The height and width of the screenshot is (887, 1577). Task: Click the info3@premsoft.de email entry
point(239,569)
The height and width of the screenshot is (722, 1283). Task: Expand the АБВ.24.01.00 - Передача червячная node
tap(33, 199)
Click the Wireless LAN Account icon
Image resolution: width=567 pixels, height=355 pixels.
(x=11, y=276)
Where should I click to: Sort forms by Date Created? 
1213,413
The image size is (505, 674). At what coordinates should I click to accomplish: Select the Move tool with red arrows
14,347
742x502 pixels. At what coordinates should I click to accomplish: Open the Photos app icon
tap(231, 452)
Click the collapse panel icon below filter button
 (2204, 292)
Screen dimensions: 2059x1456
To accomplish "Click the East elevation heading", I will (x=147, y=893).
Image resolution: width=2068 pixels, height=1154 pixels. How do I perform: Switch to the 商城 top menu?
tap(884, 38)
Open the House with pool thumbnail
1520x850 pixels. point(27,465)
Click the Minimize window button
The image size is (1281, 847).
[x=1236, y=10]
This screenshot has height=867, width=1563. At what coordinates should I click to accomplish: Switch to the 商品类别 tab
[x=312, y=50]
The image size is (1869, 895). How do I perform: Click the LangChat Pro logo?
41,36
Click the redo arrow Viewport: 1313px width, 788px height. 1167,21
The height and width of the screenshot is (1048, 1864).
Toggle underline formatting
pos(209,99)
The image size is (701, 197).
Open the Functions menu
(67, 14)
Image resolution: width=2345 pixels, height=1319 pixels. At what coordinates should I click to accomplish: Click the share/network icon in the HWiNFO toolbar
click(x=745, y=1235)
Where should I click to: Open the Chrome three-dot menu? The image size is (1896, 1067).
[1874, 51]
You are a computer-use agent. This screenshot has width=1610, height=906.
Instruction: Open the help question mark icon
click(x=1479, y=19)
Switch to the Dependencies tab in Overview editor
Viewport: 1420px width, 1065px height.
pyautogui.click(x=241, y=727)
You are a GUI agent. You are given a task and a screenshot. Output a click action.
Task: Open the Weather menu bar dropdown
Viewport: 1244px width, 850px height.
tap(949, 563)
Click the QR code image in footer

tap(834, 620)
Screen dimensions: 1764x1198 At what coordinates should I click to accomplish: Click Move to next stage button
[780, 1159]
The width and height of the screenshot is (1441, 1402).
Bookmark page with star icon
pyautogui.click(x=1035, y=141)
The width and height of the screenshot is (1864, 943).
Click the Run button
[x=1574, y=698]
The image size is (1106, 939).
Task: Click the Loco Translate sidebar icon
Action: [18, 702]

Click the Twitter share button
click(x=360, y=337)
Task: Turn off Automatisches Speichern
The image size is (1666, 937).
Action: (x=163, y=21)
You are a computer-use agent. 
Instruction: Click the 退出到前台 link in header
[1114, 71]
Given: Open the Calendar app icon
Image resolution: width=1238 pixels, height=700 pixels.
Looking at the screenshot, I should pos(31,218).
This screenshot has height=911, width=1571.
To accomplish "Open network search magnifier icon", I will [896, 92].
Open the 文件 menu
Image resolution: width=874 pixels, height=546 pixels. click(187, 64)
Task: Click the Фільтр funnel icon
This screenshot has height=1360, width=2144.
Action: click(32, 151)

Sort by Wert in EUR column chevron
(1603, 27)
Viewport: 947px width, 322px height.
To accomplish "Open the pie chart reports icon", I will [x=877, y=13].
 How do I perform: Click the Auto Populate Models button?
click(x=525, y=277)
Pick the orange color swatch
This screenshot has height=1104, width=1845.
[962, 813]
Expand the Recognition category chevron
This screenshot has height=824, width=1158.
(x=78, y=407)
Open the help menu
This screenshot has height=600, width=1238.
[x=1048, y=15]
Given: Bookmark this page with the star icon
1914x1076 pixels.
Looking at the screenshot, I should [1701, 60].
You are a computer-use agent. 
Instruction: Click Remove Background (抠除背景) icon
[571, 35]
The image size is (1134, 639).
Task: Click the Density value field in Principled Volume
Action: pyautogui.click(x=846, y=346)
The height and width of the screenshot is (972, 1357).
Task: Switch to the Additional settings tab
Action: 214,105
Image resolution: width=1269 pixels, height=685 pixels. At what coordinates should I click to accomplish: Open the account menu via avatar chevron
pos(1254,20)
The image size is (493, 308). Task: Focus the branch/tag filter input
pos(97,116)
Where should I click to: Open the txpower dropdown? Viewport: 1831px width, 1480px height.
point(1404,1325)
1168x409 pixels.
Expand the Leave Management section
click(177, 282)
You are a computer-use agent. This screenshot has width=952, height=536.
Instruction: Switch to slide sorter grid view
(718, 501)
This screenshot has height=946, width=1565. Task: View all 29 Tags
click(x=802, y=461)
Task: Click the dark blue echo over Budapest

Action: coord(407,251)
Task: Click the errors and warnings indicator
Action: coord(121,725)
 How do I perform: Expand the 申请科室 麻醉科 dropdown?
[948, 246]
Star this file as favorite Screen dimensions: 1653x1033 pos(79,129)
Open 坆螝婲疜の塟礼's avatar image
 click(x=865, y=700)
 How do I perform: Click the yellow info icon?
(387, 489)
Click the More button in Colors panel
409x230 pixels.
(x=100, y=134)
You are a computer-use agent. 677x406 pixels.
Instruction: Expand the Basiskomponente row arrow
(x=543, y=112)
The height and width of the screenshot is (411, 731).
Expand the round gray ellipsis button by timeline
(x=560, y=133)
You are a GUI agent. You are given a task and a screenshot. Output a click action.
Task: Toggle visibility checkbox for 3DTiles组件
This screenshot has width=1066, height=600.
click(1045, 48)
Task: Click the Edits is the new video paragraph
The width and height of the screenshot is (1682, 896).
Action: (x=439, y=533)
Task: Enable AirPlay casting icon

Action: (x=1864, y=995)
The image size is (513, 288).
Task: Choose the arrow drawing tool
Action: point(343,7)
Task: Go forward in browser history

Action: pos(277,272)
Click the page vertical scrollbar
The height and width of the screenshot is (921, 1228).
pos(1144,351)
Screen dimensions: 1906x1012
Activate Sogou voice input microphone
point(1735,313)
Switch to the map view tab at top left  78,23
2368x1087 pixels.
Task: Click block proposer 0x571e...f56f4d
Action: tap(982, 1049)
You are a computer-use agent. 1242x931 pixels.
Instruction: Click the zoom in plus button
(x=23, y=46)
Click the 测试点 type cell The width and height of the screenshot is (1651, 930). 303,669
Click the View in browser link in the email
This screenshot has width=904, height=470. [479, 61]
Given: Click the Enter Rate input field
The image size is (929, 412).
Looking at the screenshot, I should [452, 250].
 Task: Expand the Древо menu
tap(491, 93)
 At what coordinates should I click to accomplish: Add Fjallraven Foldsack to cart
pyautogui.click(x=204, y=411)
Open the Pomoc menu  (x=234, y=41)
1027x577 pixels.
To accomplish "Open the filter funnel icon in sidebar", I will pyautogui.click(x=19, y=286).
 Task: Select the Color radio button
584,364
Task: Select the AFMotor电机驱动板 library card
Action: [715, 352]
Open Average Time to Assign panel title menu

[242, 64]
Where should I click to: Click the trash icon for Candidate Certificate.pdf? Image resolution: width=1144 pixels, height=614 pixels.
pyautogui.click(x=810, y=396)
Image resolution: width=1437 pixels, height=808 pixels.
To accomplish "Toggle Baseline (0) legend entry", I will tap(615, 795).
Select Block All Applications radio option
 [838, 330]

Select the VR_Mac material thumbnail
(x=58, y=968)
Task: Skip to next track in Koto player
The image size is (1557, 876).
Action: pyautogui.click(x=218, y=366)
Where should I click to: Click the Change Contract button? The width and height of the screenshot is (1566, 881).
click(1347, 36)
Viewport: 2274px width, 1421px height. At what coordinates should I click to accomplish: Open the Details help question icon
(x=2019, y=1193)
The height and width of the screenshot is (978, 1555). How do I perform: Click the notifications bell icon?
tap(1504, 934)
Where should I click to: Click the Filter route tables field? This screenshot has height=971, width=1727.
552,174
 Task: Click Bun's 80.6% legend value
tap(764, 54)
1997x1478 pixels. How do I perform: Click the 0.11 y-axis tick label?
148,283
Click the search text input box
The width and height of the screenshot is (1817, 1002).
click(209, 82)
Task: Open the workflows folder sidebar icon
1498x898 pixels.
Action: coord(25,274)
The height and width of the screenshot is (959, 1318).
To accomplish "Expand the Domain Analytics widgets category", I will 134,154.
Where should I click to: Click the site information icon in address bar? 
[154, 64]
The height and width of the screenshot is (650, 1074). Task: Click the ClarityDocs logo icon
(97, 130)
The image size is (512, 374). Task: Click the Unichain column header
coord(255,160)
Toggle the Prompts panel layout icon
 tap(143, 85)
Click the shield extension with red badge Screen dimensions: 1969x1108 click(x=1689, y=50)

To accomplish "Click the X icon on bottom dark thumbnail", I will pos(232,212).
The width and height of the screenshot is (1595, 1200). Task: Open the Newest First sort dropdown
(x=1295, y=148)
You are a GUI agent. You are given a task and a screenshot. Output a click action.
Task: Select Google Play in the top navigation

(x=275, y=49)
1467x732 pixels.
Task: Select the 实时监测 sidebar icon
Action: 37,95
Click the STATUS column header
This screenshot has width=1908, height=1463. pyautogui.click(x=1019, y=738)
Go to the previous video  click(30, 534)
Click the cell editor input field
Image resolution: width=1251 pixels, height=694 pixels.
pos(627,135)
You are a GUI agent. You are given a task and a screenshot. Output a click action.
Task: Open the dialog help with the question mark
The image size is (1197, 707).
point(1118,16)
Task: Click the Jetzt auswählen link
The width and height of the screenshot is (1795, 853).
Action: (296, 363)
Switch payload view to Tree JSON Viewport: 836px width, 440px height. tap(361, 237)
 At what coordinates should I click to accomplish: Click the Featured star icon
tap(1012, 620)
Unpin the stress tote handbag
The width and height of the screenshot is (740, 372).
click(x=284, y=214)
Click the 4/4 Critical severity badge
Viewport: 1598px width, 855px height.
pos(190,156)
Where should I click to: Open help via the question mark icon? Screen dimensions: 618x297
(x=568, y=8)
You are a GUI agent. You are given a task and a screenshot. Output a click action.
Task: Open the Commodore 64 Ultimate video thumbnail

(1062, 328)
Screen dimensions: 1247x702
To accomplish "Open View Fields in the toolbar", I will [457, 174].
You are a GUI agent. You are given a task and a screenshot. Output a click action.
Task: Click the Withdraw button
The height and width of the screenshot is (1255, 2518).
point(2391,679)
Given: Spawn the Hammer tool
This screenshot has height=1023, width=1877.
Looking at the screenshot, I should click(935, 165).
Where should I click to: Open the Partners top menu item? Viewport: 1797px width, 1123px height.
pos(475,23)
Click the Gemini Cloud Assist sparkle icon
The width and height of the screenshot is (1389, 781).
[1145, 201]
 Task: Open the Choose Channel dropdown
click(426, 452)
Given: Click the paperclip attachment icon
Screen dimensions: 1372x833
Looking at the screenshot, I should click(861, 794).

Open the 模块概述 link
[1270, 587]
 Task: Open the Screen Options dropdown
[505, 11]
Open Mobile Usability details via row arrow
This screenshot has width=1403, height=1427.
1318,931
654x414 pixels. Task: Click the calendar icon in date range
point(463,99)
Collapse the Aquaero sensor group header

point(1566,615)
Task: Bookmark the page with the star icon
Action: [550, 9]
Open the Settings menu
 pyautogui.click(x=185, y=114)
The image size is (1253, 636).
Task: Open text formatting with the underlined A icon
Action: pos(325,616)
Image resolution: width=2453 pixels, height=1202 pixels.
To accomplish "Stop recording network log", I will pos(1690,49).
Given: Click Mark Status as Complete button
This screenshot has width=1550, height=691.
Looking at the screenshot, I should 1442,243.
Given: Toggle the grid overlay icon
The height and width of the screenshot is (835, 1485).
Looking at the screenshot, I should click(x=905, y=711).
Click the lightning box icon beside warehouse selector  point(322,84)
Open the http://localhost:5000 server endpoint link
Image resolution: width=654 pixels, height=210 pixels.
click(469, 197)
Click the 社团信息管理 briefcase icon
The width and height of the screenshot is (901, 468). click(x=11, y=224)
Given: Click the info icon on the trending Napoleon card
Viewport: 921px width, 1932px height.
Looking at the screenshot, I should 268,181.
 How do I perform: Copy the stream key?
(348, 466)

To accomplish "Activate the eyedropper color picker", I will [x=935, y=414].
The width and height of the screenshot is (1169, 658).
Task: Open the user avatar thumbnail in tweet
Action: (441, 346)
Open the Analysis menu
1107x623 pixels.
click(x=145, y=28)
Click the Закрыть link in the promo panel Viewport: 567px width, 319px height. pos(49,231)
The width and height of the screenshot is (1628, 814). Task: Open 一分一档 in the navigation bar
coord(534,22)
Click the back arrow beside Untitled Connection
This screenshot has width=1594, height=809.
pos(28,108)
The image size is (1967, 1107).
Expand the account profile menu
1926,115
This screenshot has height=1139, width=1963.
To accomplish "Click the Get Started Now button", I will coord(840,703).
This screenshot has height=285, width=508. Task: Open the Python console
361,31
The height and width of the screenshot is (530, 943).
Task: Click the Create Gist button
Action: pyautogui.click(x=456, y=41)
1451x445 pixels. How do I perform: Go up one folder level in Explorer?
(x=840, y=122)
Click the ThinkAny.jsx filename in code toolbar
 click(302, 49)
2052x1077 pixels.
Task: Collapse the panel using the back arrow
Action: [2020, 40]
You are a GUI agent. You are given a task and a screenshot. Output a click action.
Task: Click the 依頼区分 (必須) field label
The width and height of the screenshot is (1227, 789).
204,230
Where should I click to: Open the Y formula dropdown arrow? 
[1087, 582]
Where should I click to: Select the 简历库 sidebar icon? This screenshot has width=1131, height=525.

# What needs to be done
From the listing above, output exactly the run of lines that starts with the line containing "Collapse the Aquaero sensor group header" and ends with the line containing "This screenshot has height=1139, width=1963.".

# Final answer
Collapse the Aquaero sensor group header

point(1566,615)
Task: Bookmark the page with the star icon
Action: [550, 9]
Open the Settings menu
 pyautogui.click(x=185, y=114)
The image size is (1253, 636).
Task: Open text formatting with the underlined A icon
Action: pos(325,616)
Image resolution: width=2453 pixels, height=1202 pixels.
To accomplish "Stop recording network log", I will pos(1690,49).
Given: Click Mark Status as Complete button
This screenshot has width=1550, height=691.
Looking at the screenshot, I should 1442,243.
Given: Toggle the grid overlay icon
The height and width of the screenshot is (835, 1485).
Looking at the screenshot, I should click(x=905, y=711).
Click the lightning box icon beside warehouse selector  point(322,84)
Open the http://localhost:5000 server endpoint link
Image resolution: width=654 pixels, height=210 pixels.
click(469, 197)
Click the 社团信息管理 briefcase icon
The width and height of the screenshot is (901, 468). click(x=11, y=224)
Given: Click the info icon on the trending Napoleon card
Viewport: 921px width, 1932px height.
Looking at the screenshot, I should 268,181.
 How do I perform: Copy the stream key?
(348, 466)

To accomplish "Activate the eyedropper color picker", I will [x=935, y=414].
The width and height of the screenshot is (1169, 658).
Task: Open the user avatar thumbnail in tweet
Action: (441, 346)
Open the Analysis menu
1107x623 pixels.
click(x=145, y=28)
Click the Закрыть link in the promo panel Viewport: 567px width, 319px height. pos(49,231)
The width and height of the screenshot is (1628, 814). Task: Open 一分一档 in the navigation bar
coord(534,22)
Click the back arrow beside Untitled Connection
This screenshot has width=1594, height=809.
pos(28,108)
The image size is (1967, 1107).
Expand the account profile menu
1926,115
This screenshot has height=1139, width=1963.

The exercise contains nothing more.